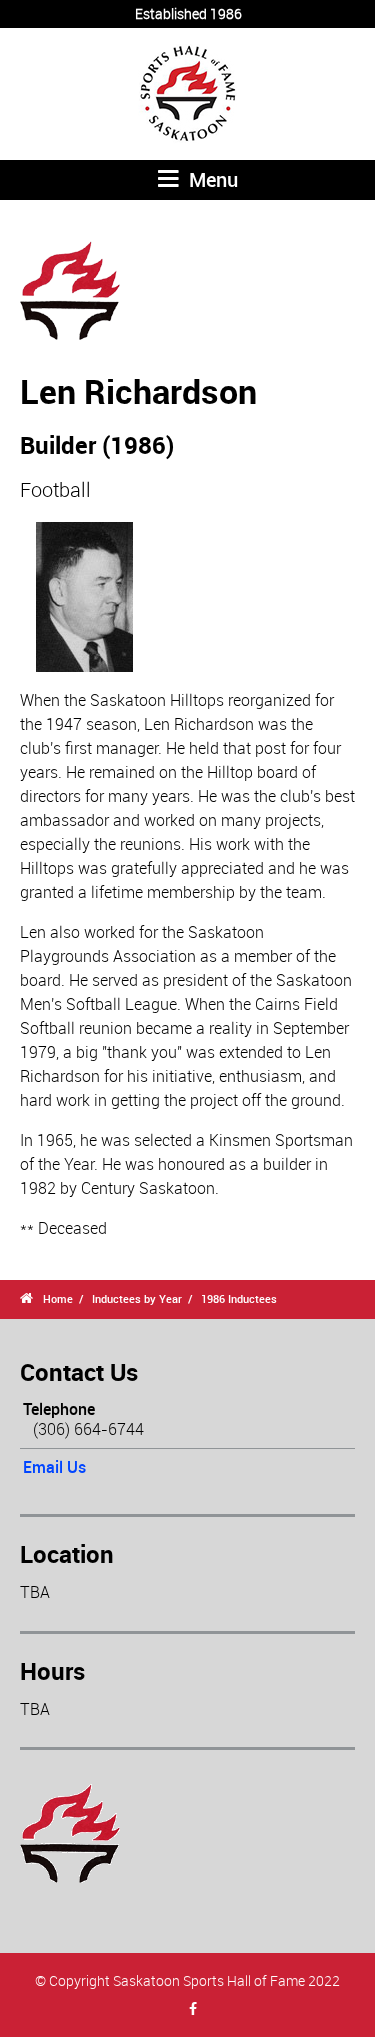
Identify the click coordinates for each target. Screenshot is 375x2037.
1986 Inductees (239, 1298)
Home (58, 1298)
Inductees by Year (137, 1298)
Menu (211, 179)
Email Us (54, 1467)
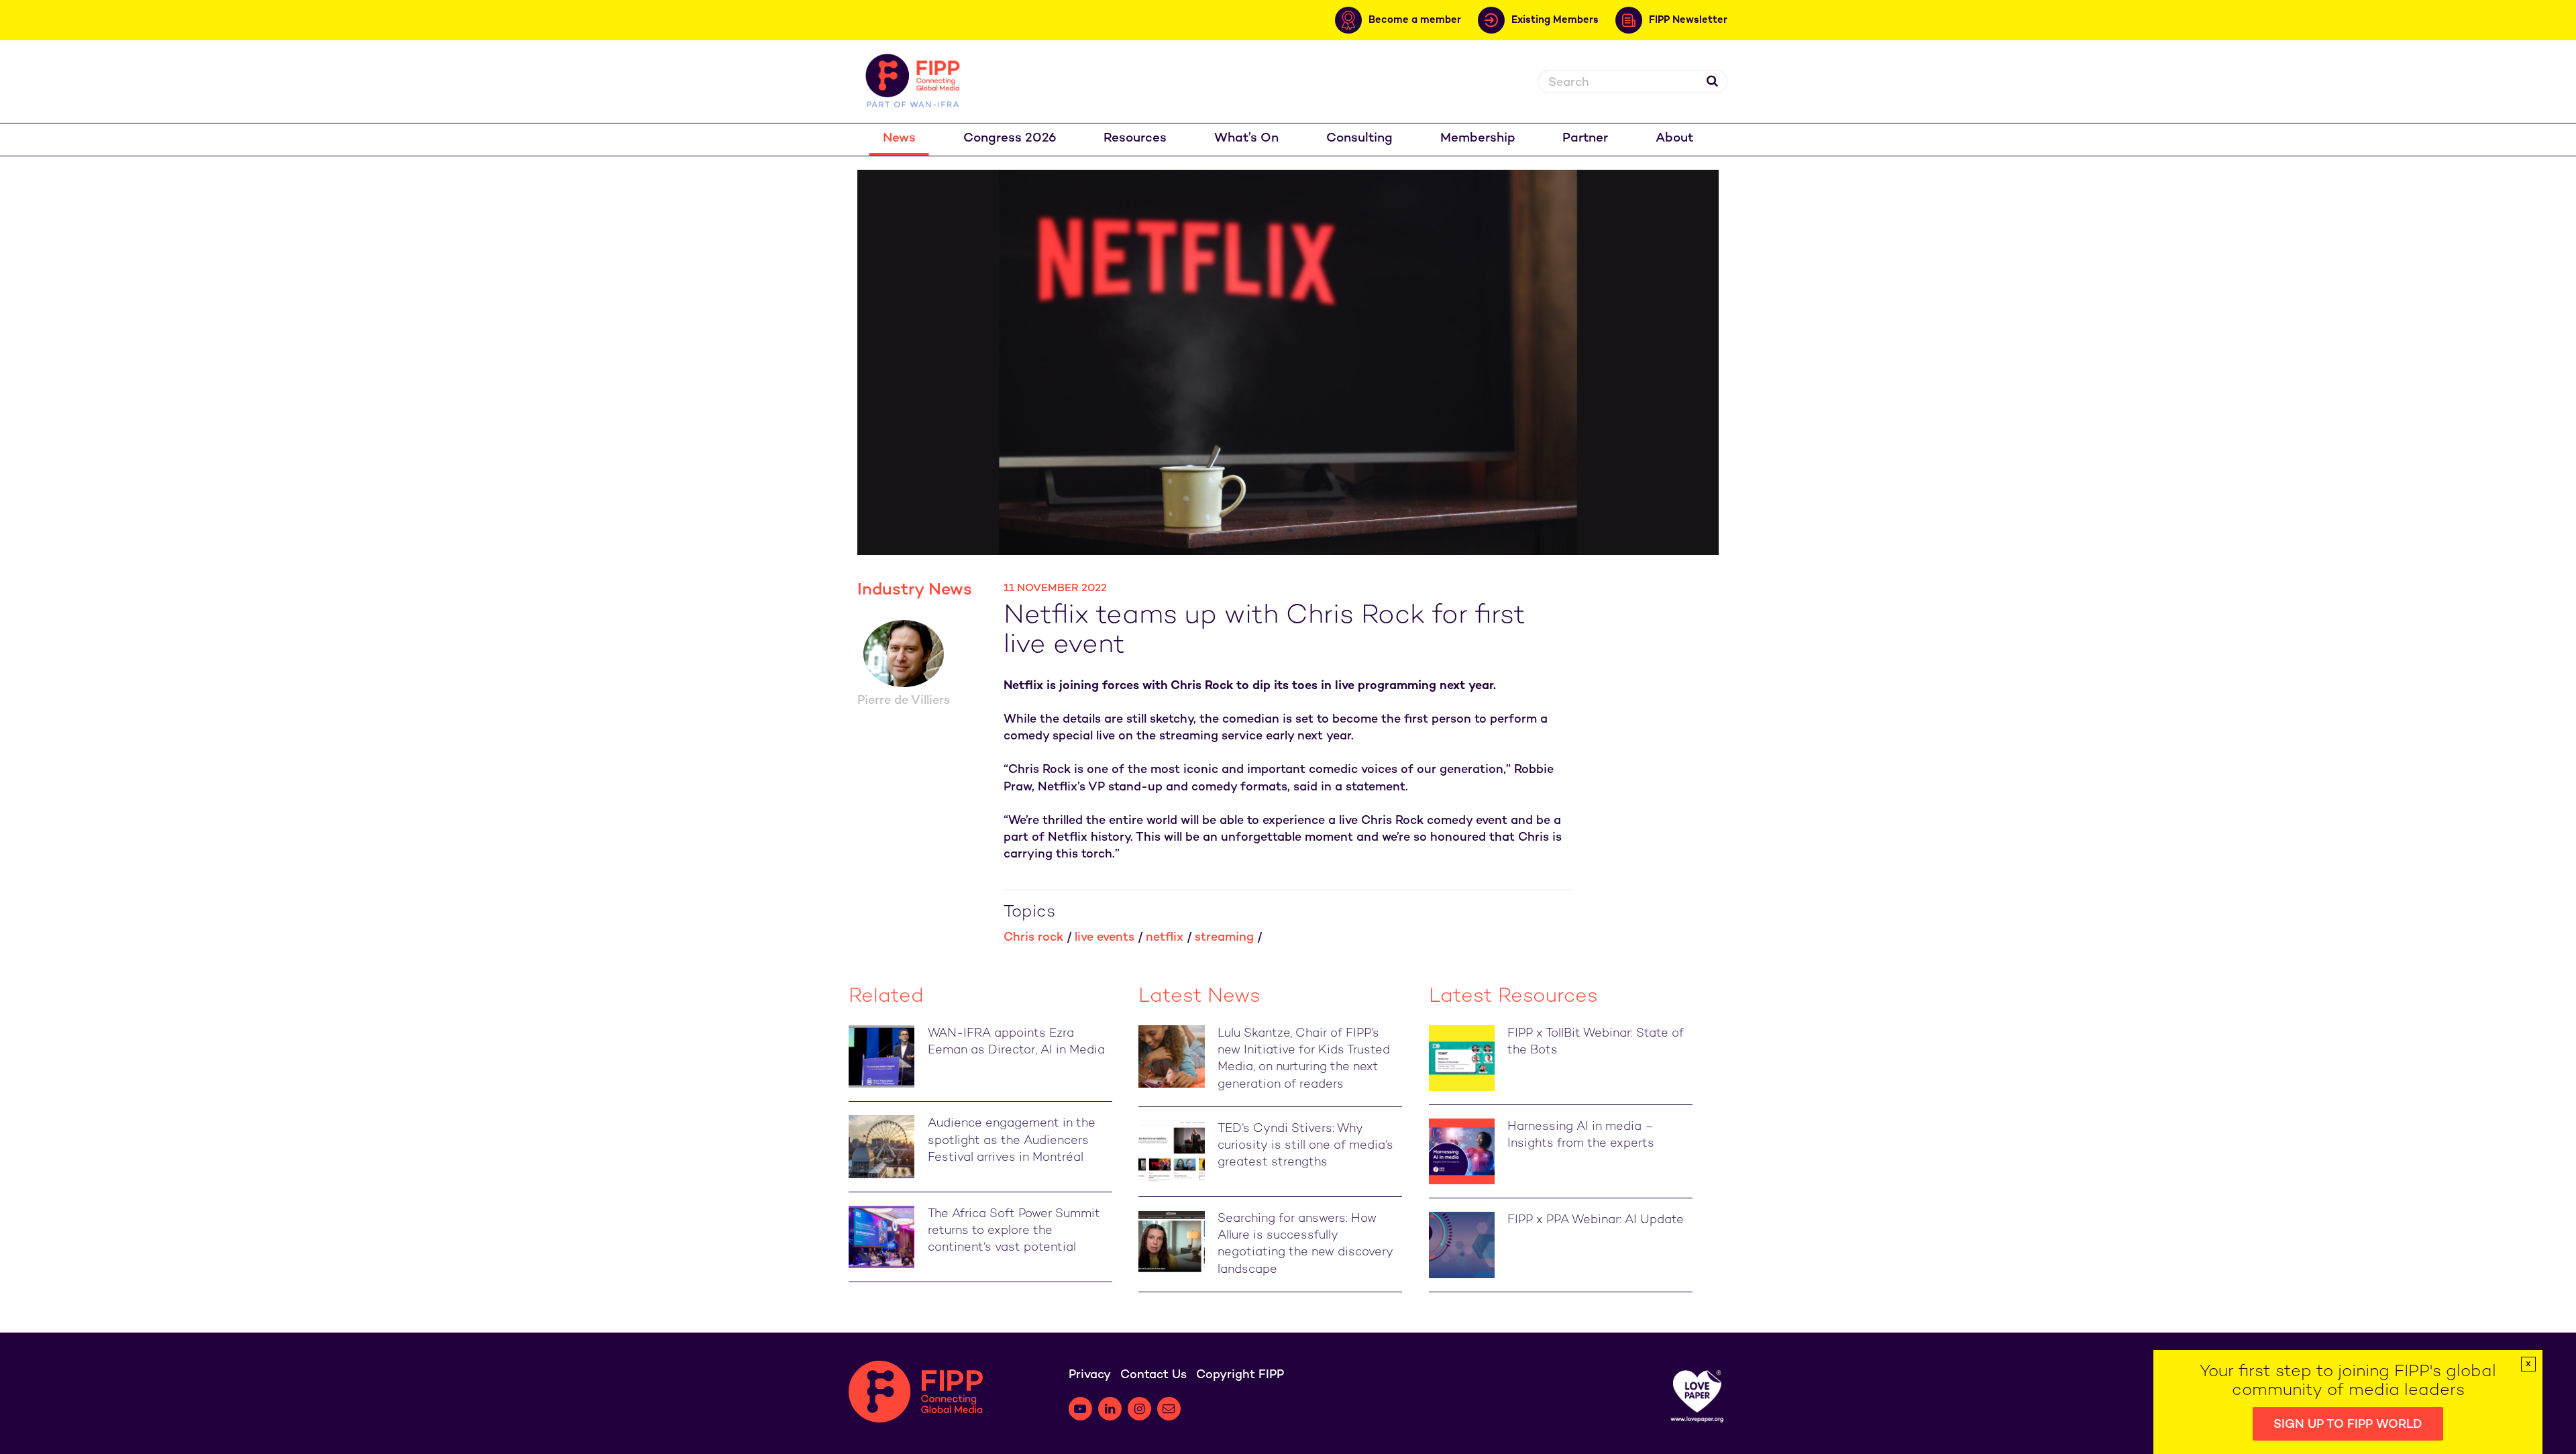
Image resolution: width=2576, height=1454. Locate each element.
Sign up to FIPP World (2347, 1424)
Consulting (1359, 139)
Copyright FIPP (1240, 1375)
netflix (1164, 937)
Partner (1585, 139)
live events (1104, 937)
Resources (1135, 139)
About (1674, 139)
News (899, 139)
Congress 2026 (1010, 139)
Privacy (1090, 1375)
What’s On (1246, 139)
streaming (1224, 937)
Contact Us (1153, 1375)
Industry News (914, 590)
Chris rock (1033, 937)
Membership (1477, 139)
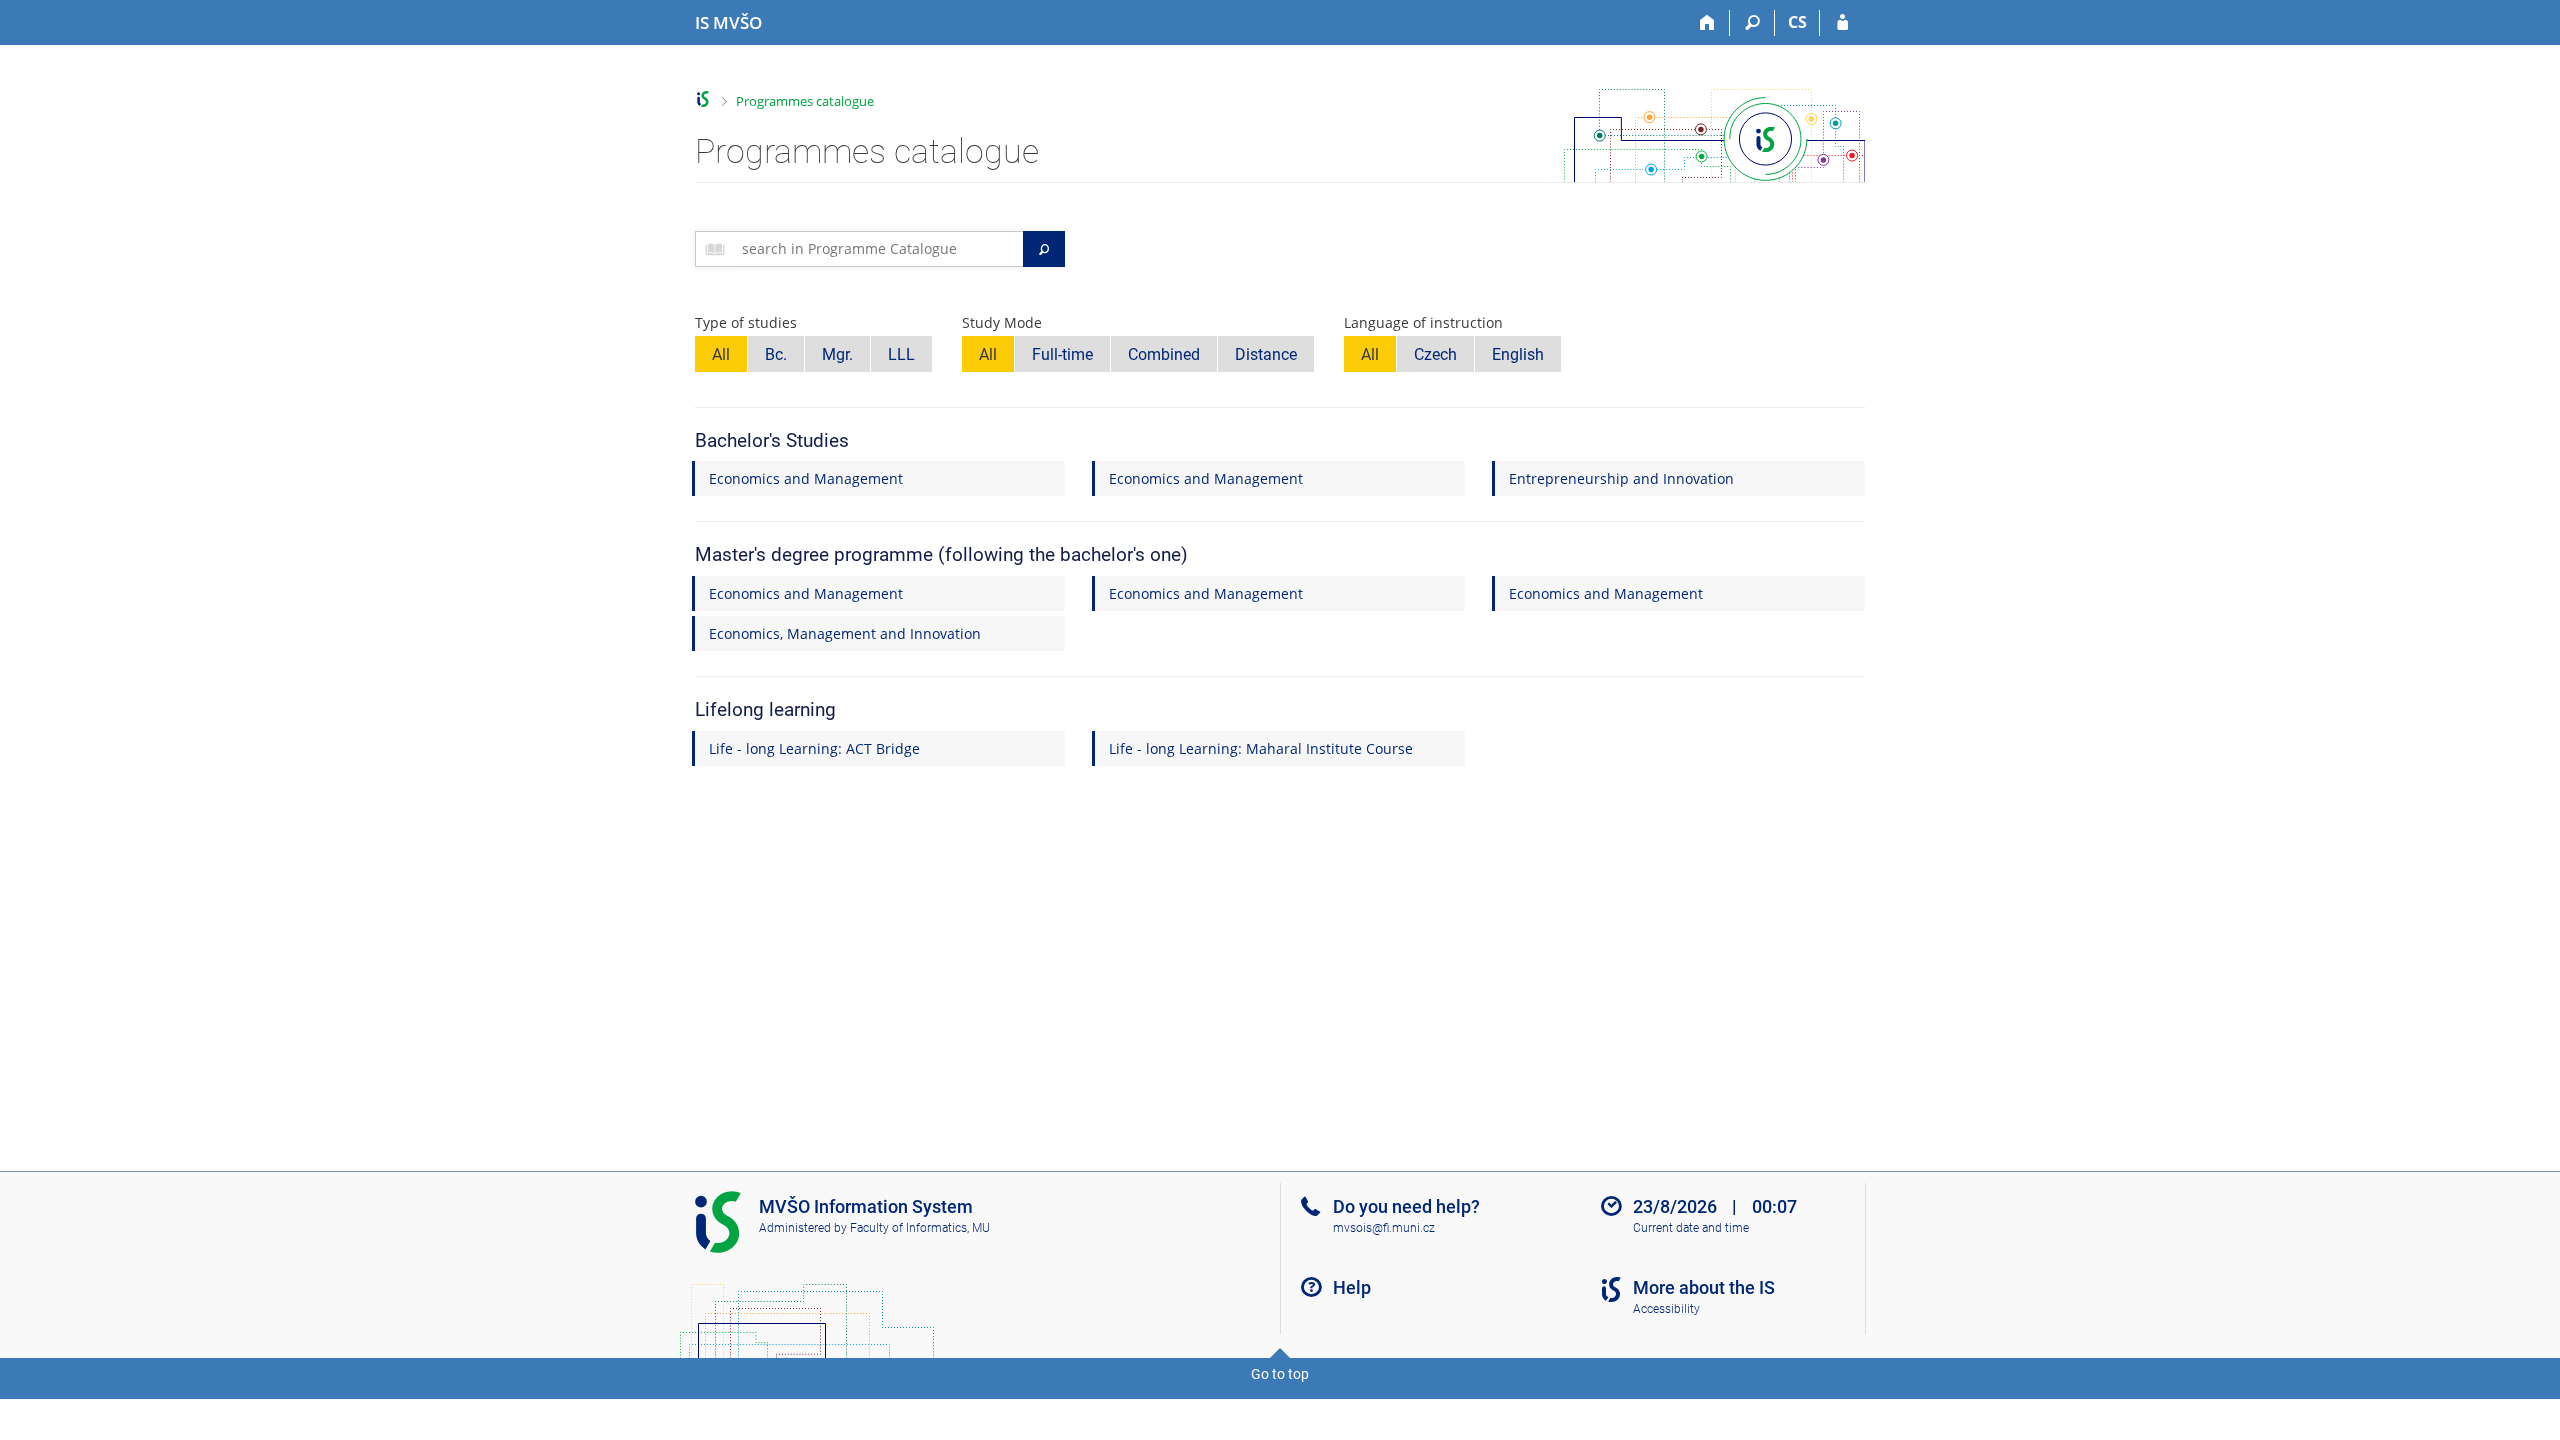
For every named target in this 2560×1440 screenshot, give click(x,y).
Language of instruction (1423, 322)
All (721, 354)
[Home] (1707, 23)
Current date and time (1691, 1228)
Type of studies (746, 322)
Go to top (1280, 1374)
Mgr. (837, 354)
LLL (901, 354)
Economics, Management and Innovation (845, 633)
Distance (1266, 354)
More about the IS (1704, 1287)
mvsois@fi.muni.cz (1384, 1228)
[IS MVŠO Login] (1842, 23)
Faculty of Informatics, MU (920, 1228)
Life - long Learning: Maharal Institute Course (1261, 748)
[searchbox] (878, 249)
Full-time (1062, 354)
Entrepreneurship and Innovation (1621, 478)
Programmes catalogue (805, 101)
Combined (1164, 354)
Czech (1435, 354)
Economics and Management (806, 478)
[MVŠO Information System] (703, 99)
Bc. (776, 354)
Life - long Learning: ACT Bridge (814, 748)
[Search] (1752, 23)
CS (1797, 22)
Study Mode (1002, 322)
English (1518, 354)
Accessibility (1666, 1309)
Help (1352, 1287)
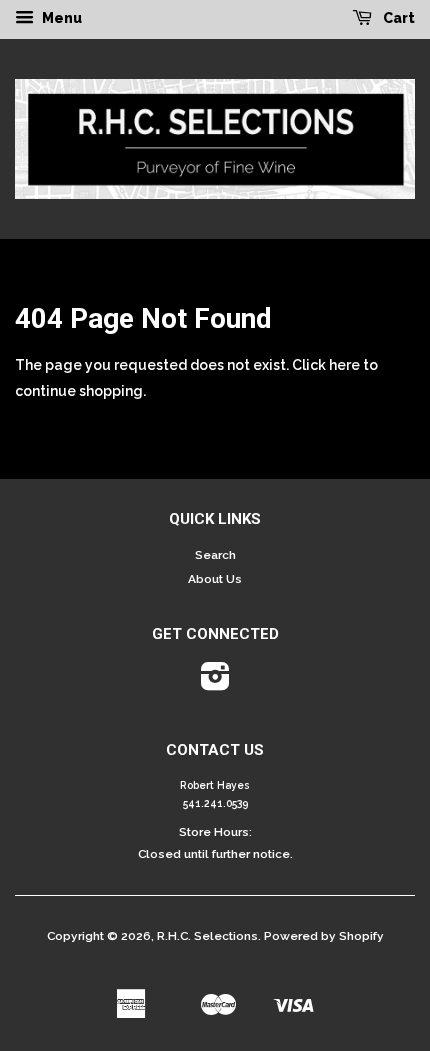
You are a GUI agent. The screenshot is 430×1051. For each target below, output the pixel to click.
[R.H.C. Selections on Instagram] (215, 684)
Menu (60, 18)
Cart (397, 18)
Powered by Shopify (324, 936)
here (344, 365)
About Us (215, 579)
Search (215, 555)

**Task objective:** With the pictures left out, output exactly the lines from the one with "Help (1352, 1287)" through the end of the listing above, both ends included.

**Task result:**
Help (1352, 1287)
You are a GUI agent. The screenshot is 430×1051. For each target below, output the pixel to click.
[R.H.C. Selections on Instagram] (215, 684)
Menu (60, 18)
Cart (397, 18)
Powered by Shopify (324, 936)
here (344, 365)
About Us (215, 579)
Search (215, 555)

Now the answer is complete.